While it has been accepted that alterations in the gut microbiome can impact hyperuricemia and gout, there is a considerable gap in understanding the mechanistic linkages. In the past year, a study was published that attempted to narrow this gap using the murine model whereby urate oxidase was genetically ablated (Uox-KO) [17]. As expected, these mice are hyperuricemic and suffer from urate nephropathy. When compared to wild-type controls, the Uox-KO mice displayed a significantly altered gut microbiome, such as depletion in branched chain amino acids and dysregulation of amino acid metabolism, resulting in impaired intestinal integrity shifts in solute carrier profiles that coalesced to exacerbate the hyperuricemia. They reported an expansion (relative abundance) of the Firmicutes phylum and a diminution (relative abundance) of the Verrucomicrobiota phylum in Uox-KO mice versus controls. In addition, cohousing WT mice with Uox KO mice resulted in the WT mice assuming increased plasma UA levels compared to WT housed with other WT mice. The strains that were associated with the elevated UA levels were Ileibacterium, Anaerotruncus, and Roseburia, and were elevated in cohoused WT mice but were unaltered in cohoused KO mice. Results from this study reveal the potential for modulating the gut microbiome as an adjuvant therapeutic strategy for hyperuricemia.

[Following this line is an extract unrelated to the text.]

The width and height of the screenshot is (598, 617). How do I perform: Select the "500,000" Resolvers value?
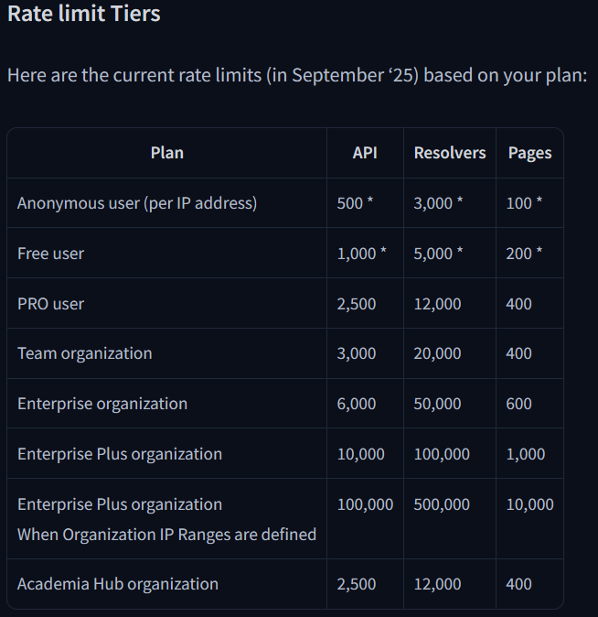click(442, 504)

3. UA and Metabolic Dysfunction

As outlined briefly above, there is a close association between circulating UA levels and obesity in both rodent models and the clinic. Much attention has recently been focused on the impact of fructose in the metabolic consequences of obesity including insulin resistance, nonalcoholic fatty liver disease (NAFLD)/nonalcoholic hepatic steatosis (NASH), hypertension, and altered reactivity of the immune system [18]. This past year has seen advances in the field that describe the interplay between the gut microbiome and response to acute fructose challenge. A small clinical study of 57 young and middle-aged adults endeavored to evaluate the impact of acute fructose administration on serum UA levels from 30 to 180 min in the context of 30 different urate-related SNPs [19]. Three of these thirty reached significance statistically and include HNF4G, INHBB, and ACVR1B/ACVRL1. The authors concluded that genetic variants could contribute to short-term UA metabolism. This is an important concept that has garnered considerable attention. The significance of this small pilot study is the acute challenge, as dietary behavior is wrought with intermittent sugar binges followed by abstinence and relapse.

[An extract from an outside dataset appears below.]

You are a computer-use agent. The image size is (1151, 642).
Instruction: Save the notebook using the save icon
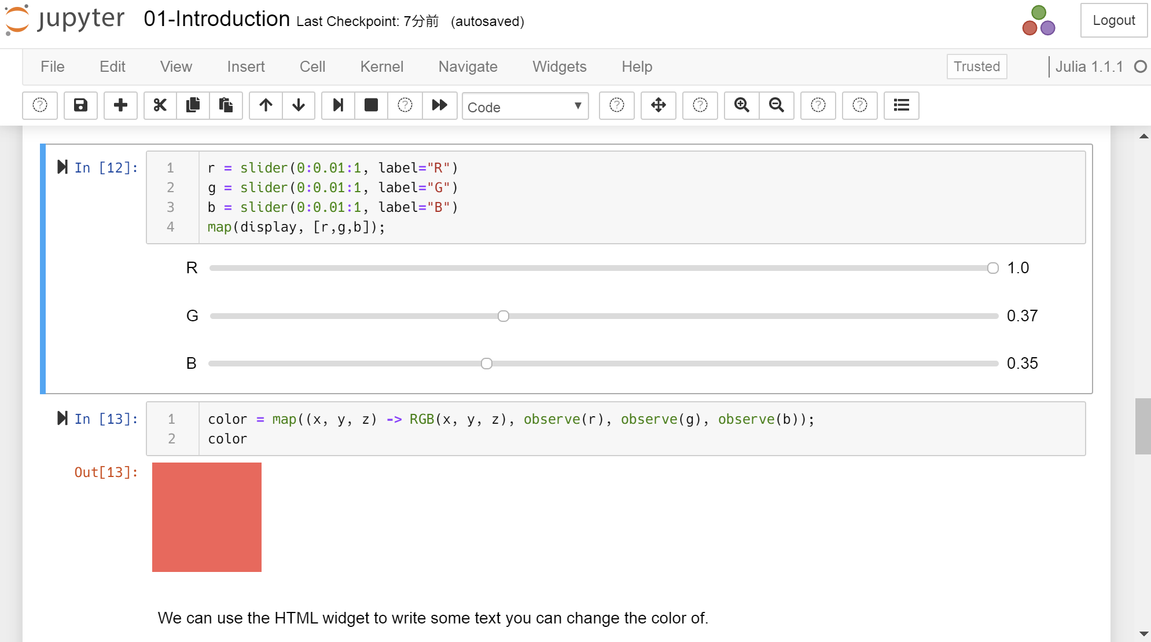pos(80,106)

Preclinical work over the past year has seen a report identify a significant sex disparity between male and female mice subjected to high-fat feeding (60% calories derived from fat) in the context of hyperuricemia and allied metabolic dysfunction [9]. This report clearly reveals the absence of hyperuricemia in female C57Blk/6J mice during and at the conclusion of 32 weeks of high-fat feeding. The female mice demonstrated significant weight gain versus time on diet as well as elevated markers of liver damage (ALT and AST) seen with NAFLD, impaired glucose tolerance, elevated fasting glucose, circulating insulin, free fatty acids, triglycerides, cholesterol, and cholesteryl esters. However, unlike male C57Blk/6J mice on the same diet [1], the obese female mice did not demonstrate elevated plasma UA when compared to age-matched lean controls. This finding reveals that a one-size fits all approach to obesity and UA is not appropriate and serves to identify a sex disparity that needs to be recognized, especially in future preclinical work designed to address the question of causation versus correlation for UA and metabolic dysfunction.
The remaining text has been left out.